■ **GIVEN INSTRUCTION**
Can you repeat the material below line for line, leaving out the pictures?

====== TASK MATERIAL

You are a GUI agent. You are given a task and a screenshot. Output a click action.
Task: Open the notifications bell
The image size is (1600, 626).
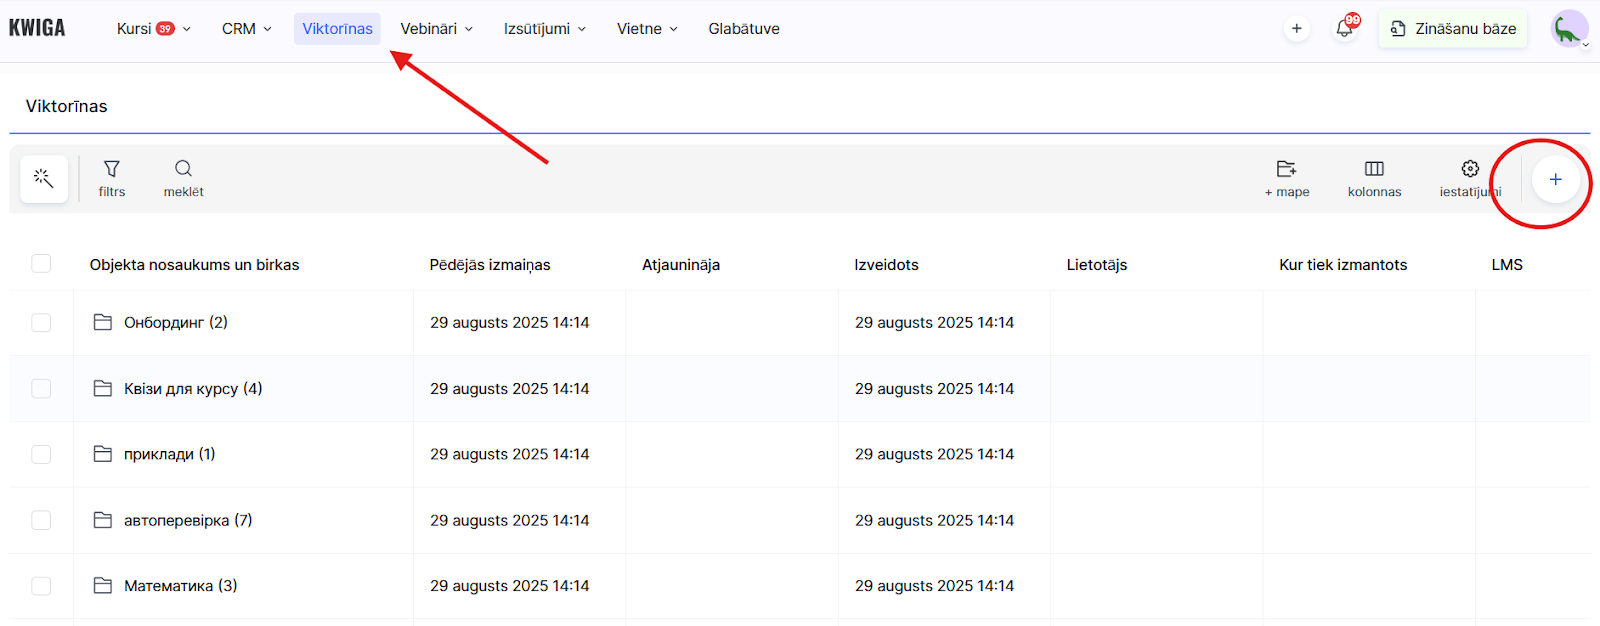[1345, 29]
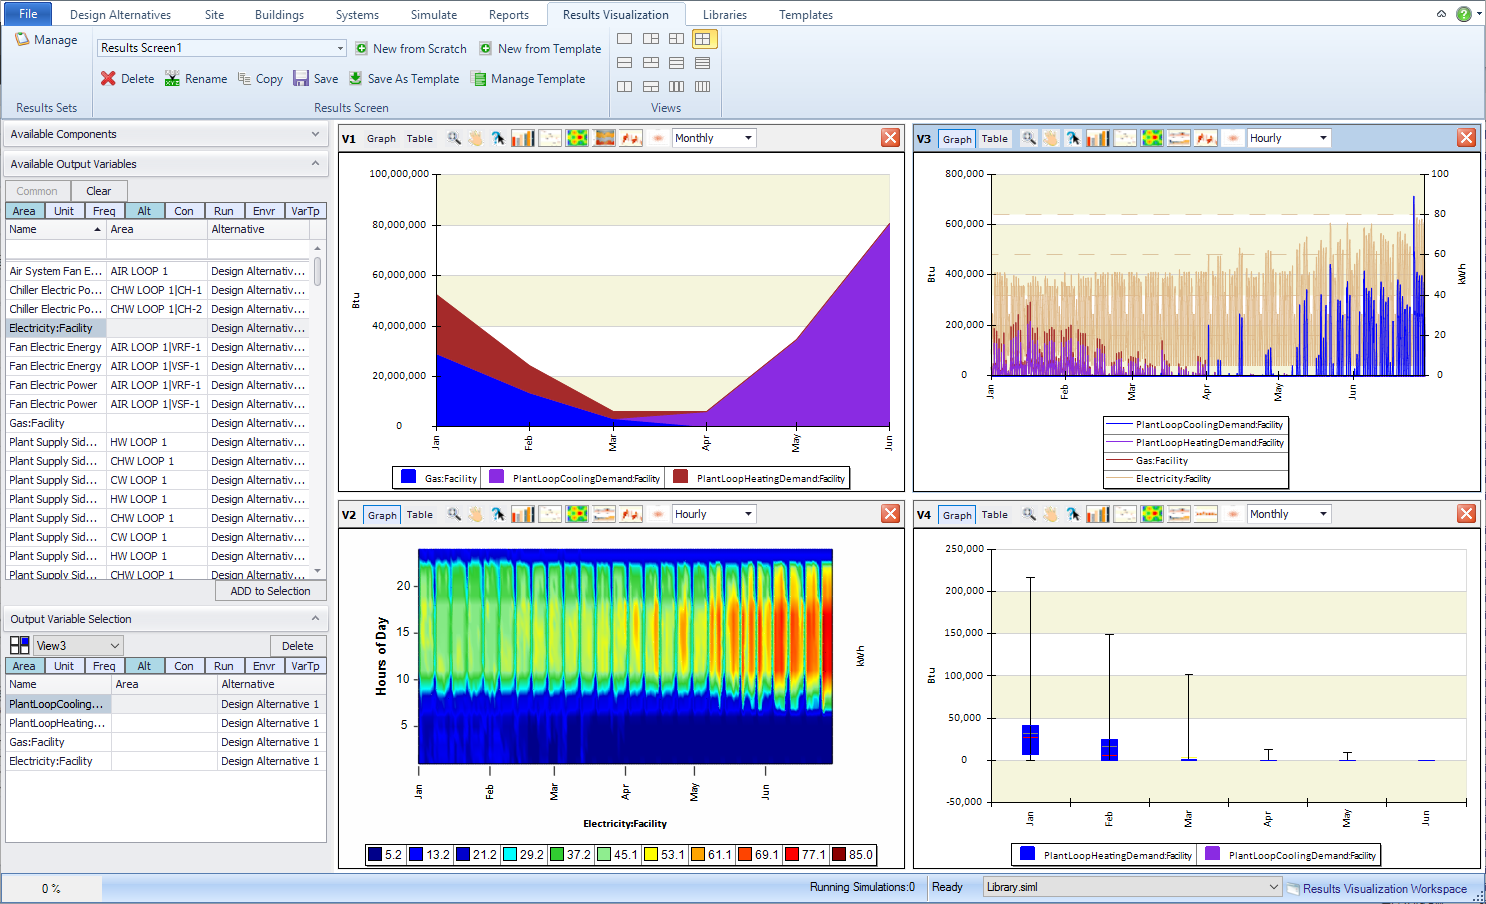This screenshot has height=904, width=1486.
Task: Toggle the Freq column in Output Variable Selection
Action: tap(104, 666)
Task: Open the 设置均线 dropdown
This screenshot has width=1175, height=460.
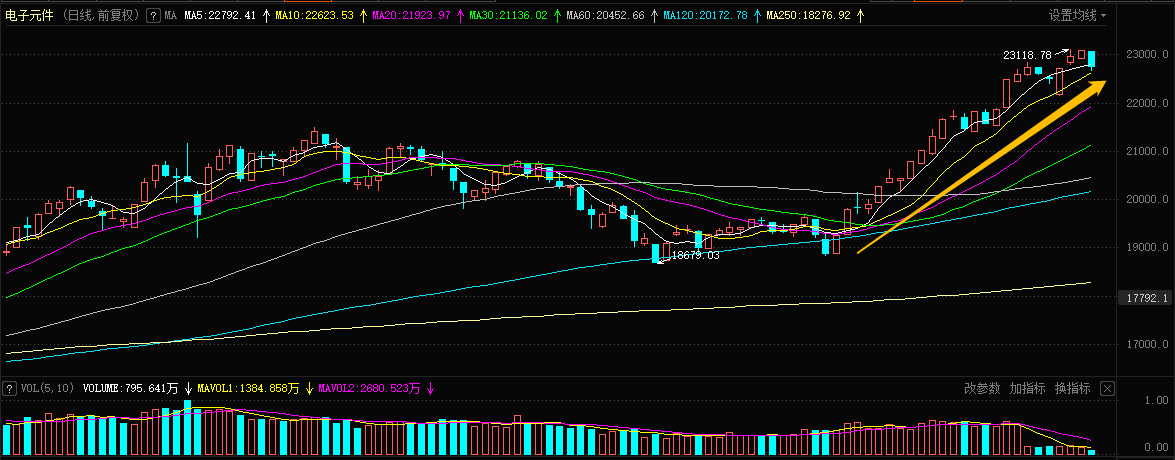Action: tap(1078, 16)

============

■ **RESULT OF THE EXERCISE**
You are a GUI agent. You are given a task and a screenshot. Output a click action.
Task: Open the notifications bell
The image size is (1600, 626).
[1345, 29]
This screenshot has height=904, width=1486.
Task: Toggle the Freq column in Output Variable Selection
Action: tap(104, 666)
Task: Open the 设置均线 dropdown
This screenshot has width=1175, height=460.
Action: tap(1078, 16)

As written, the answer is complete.